Task goal:
Word for word, reproduce every line of the data.

━━━━━ Material provided

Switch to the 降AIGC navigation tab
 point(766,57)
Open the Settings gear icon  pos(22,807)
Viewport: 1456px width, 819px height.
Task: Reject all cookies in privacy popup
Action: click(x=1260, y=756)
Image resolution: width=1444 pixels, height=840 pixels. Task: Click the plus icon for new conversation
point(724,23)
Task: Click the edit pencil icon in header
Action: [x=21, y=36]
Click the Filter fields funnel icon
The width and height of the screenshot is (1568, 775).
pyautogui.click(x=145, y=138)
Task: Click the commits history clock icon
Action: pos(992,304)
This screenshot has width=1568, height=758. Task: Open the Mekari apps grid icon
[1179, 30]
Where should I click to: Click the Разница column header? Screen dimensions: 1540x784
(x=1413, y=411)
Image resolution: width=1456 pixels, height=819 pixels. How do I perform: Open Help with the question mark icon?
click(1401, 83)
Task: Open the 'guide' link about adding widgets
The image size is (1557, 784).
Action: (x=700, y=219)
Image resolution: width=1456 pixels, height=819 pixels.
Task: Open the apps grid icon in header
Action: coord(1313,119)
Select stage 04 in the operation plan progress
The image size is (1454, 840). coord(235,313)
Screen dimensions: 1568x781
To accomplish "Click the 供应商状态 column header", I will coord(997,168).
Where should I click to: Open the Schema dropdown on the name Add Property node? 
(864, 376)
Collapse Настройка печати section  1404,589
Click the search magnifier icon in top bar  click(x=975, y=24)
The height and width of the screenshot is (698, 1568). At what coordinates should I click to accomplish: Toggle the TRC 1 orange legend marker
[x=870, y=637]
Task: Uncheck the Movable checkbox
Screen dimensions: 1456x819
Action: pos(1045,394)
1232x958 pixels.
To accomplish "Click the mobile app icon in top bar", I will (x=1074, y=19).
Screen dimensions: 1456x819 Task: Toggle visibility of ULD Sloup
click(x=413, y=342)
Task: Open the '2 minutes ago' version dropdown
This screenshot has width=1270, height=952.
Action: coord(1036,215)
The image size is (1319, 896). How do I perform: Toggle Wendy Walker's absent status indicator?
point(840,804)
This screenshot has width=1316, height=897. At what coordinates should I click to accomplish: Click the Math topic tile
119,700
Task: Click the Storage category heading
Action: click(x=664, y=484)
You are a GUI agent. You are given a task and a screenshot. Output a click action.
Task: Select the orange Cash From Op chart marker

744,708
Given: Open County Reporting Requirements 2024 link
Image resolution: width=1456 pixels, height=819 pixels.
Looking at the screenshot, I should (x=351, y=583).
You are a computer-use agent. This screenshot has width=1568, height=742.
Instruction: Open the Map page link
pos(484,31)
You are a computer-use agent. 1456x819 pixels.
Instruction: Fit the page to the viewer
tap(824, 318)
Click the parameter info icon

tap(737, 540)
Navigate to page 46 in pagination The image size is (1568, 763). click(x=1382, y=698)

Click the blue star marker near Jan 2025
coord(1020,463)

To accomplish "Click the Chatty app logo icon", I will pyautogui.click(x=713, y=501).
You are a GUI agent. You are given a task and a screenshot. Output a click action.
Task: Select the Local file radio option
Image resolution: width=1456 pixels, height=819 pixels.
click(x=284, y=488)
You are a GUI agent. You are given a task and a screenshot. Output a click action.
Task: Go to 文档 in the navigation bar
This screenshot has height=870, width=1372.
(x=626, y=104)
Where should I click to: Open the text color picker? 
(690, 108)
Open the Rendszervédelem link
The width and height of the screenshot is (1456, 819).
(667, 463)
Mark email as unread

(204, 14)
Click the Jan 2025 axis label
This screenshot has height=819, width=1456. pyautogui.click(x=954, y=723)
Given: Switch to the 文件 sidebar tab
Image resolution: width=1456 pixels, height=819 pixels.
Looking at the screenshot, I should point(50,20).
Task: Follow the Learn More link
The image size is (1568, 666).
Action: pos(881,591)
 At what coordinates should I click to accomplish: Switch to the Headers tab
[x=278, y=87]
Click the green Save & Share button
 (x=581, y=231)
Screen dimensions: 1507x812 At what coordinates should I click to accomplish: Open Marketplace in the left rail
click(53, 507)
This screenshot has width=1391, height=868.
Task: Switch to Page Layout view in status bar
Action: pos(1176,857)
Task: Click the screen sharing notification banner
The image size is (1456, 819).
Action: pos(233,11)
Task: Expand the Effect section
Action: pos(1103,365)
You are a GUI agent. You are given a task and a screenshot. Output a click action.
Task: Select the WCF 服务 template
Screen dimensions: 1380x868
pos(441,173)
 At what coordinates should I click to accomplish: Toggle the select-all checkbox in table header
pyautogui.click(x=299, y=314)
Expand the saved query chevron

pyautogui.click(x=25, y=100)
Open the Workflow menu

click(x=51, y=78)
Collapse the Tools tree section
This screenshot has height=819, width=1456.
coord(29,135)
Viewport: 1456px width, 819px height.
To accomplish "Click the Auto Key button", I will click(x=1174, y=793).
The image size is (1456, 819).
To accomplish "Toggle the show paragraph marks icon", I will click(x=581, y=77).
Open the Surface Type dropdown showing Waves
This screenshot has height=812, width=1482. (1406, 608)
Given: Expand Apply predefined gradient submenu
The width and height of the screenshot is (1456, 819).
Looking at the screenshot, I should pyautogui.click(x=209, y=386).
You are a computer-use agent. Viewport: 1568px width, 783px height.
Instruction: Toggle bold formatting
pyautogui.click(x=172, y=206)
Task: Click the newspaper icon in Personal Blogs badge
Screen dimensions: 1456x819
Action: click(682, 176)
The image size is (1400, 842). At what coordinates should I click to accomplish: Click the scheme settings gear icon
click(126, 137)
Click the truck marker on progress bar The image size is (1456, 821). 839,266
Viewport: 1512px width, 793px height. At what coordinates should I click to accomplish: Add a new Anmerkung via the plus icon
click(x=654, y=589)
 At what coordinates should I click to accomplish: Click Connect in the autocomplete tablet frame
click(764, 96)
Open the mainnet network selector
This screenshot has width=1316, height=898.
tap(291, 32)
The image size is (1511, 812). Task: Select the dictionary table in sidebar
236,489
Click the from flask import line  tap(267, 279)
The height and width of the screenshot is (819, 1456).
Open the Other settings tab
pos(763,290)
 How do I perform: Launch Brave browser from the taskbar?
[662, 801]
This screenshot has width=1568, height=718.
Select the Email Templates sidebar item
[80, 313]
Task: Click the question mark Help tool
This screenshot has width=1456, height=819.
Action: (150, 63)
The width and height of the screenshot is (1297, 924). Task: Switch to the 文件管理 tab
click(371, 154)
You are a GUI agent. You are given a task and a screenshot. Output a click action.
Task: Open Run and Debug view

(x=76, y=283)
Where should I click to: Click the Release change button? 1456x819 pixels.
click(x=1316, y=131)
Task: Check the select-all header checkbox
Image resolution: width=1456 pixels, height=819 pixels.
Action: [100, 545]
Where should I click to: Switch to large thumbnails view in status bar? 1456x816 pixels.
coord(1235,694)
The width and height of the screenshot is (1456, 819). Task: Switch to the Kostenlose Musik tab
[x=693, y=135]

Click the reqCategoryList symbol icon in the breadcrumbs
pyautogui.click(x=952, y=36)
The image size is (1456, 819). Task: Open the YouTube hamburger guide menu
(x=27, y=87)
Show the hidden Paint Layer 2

━━━━━━━━━━

Solution to this problem:
Switch to the 降AIGC navigation tab
 point(766,57)
Open the Settings gear icon  pos(22,807)
Viewport: 1456px width, 819px height.
Task: Reject all cookies in privacy popup
Action: click(x=1260, y=756)
Image resolution: width=1444 pixels, height=840 pixels. Task: Click the plus icon for new conversation
point(724,23)
Task: Click the edit pencil icon in header
Action: [x=21, y=36]
Click the Filter fields funnel icon
The width and height of the screenshot is (1568, 775).
pyautogui.click(x=145, y=138)
Task: Click the commits history clock icon
Action: pos(992,304)
This screenshot has width=1568, height=758. Task: Open the Mekari apps grid icon
[1179, 30]
Where should I click to: Click the Разница column header? Screen dimensions: 1540x784
(x=1413, y=411)
Image resolution: width=1456 pixels, height=819 pixels. How do I perform: Open Help with the question mark icon?
click(1401, 83)
Task: Open the 'guide' link about adding widgets
The image size is (1557, 784).
Action: (x=700, y=219)
Image resolution: width=1456 pixels, height=819 pixels.
Task: Open the apps grid icon in header
Action: coord(1313,119)
Select stage 04 in the operation plan progress
The image size is (1454, 840). coord(235,313)
Screen dimensions: 1568x781
To accomplish "Click the 供应商状态 column header", I will coord(997,168).
Where should I click to: Open the Schema dropdown on the name Add Property node? 
(864, 376)
Collapse Настройка печати section  1404,589
Click the search magnifier icon in top bar  click(x=975, y=24)
The height and width of the screenshot is (698, 1568). At what coordinates should I click to accomplish: Toggle the TRC 1 orange legend marker
[x=870, y=637]
Task: Uncheck the Movable checkbox
Screen dimensions: 1456x819
Action: pos(1045,394)
1232x958 pixels.
To accomplish "Click the mobile app icon in top bar", I will (x=1074, y=19).
Screen dimensions: 1456x819 Task: Toggle visibility of ULD Sloup
click(x=413, y=342)
Task: Open the '2 minutes ago' version dropdown
This screenshot has width=1270, height=952.
Action: coord(1036,215)
The image size is (1319, 896). How do I perform: Toggle Wendy Walker's absent status indicator?
point(840,804)
This screenshot has width=1316, height=897. At what coordinates should I click to accomplish: Click the Math topic tile
119,700
Task: Click the Storage category heading
Action: click(x=664, y=484)
You are a GUI agent. You are given a task and a screenshot. Output a click action.
Task: Select the orange Cash From Op chart marker

744,708
Given: Open County Reporting Requirements 2024 link
Image resolution: width=1456 pixels, height=819 pixels.
Looking at the screenshot, I should (x=351, y=583).
You are a computer-use agent. This screenshot has width=1568, height=742.
Instruction: Open the Map page link
pos(484,31)
You are a computer-use agent. 1456x819 pixels.
Instruction: Fit the page to the viewer
tap(824, 318)
Click the parameter info icon

tap(737, 540)
Navigate to page 46 in pagination The image size is (1568, 763). click(x=1382, y=698)

Click the blue star marker near Jan 2025
coord(1020,463)

To accomplish "Click the Chatty app logo icon", I will pyautogui.click(x=713, y=501).
You are a GUI agent. You are given a task and a screenshot. Output a click action.
Task: Select the Local file radio option
Image resolution: width=1456 pixels, height=819 pixels.
click(x=284, y=488)
You are a GUI agent. You are given a task and a screenshot. Output a click action.
Task: Go to 文档 in the navigation bar
This screenshot has height=870, width=1372.
(x=626, y=104)
Where should I click to: Open the text color picker? 
(690, 108)
Open the Rendszervédelem link
The width and height of the screenshot is (1456, 819).
(667, 463)
Mark email as unread

(204, 14)
Click the Jan 2025 axis label
This screenshot has height=819, width=1456. pyautogui.click(x=954, y=723)
Given: Switch to the 文件 sidebar tab
Image resolution: width=1456 pixels, height=819 pixels.
Looking at the screenshot, I should point(50,20).
Task: Follow the Learn More link
The image size is (1568, 666).
Action: pos(881,591)
 At what coordinates should I click to accomplish: Switch to the Headers tab
[x=278, y=87]
Click the green Save & Share button
 (x=581, y=231)
Screen dimensions: 1507x812 At what coordinates should I click to accomplish: Open Marketplace in the left rail
click(53, 507)
This screenshot has width=1391, height=868.
Task: Switch to Page Layout view in status bar
Action: pos(1176,857)
Task: Click the screen sharing notification banner
The image size is (1456, 819).
Action: pos(233,11)
Task: Expand the Effect section
Action: pos(1103,365)
You are a GUI agent. You are given a task and a screenshot. Output a click action.
Task: Select the WCF 服务 template
Screen dimensions: 1380x868
pos(441,173)
 At what coordinates should I click to accomplish: Toggle the select-all checkbox in table header
pyautogui.click(x=299, y=314)
Expand the saved query chevron

pyautogui.click(x=25, y=100)
Open the Workflow menu

click(x=51, y=78)
Collapse the Tools tree section
This screenshot has height=819, width=1456.
coord(29,135)
Viewport: 1456px width, 819px height.
To accomplish "Click the Auto Key button", I will click(x=1174, y=793).
The image size is (1456, 819).
To accomplish "Toggle the show paragraph marks icon", I will click(x=581, y=77).
Open the Surface Type dropdown showing Waves
This screenshot has height=812, width=1482. (1406, 608)
Given: Expand Apply predefined gradient submenu
The width and height of the screenshot is (1456, 819).
Looking at the screenshot, I should pyautogui.click(x=209, y=386).
You are a computer-use agent. Viewport: 1568px width, 783px height.
Instruction: Toggle bold formatting
pyautogui.click(x=172, y=206)
Task: Click the newspaper icon in Personal Blogs badge
Screen dimensions: 1456x819
Action: click(682, 176)
The image size is (1400, 842). At what coordinates should I click to accomplish: Click the scheme settings gear icon
click(126, 137)
Click the truck marker on progress bar The image size is (1456, 821). 839,266
Viewport: 1512px width, 793px height. At what coordinates should I click to accomplish: Add a new Anmerkung via the plus icon
click(x=654, y=589)
 At what coordinates should I click to accomplish: Click Connect in the autocomplete tablet frame
click(764, 96)
Open the mainnet network selector
This screenshot has width=1316, height=898.
tap(291, 32)
The image size is (1511, 812). Task: Select the dictionary table in sidebar
236,489
Click the from flask import line  tap(267, 279)
The height and width of the screenshot is (819, 1456).
Open the Other settings tab
pos(763,290)
 How do I perform: Launch Brave browser from the taskbar?
[662, 801]
This screenshot has width=1568, height=718.
Select the Email Templates sidebar item
[80, 313]
Task: Click the question mark Help tool
This screenshot has width=1456, height=819.
Action: (150, 63)
The width and height of the screenshot is (1297, 924). Task: Switch to the 文件管理 tab
click(371, 154)
You are a GUI agent. You are given a task and a screenshot. Output a click action.
Task: Open Run and Debug view

(x=76, y=283)
Where should I click to: Click the Release change button? 1456x819 pixels.
click(x=1316, y=131)
Task: Check the select-all header checkbox
Image resolution: width=1456 pixels, height=819 pixels.
Action: [100, 545]
Where should I click to: Switch to large thumbnails view in status bar? 1456x816 pixels.
coord(1235,694)
The width and height of the screenshot is (1456, 819). Task: Switch to the Kostenlose Musik tab
[x=693, y=135]

Click the reqCategoryList symbol icon in the breadcrumbs
pyautogui.click(x=952, y=36)
The image size is (1456, 819). Task: Open the YouTube hamburger guide menu
(x=27, y=87)
Show the hidden Paint Layer 2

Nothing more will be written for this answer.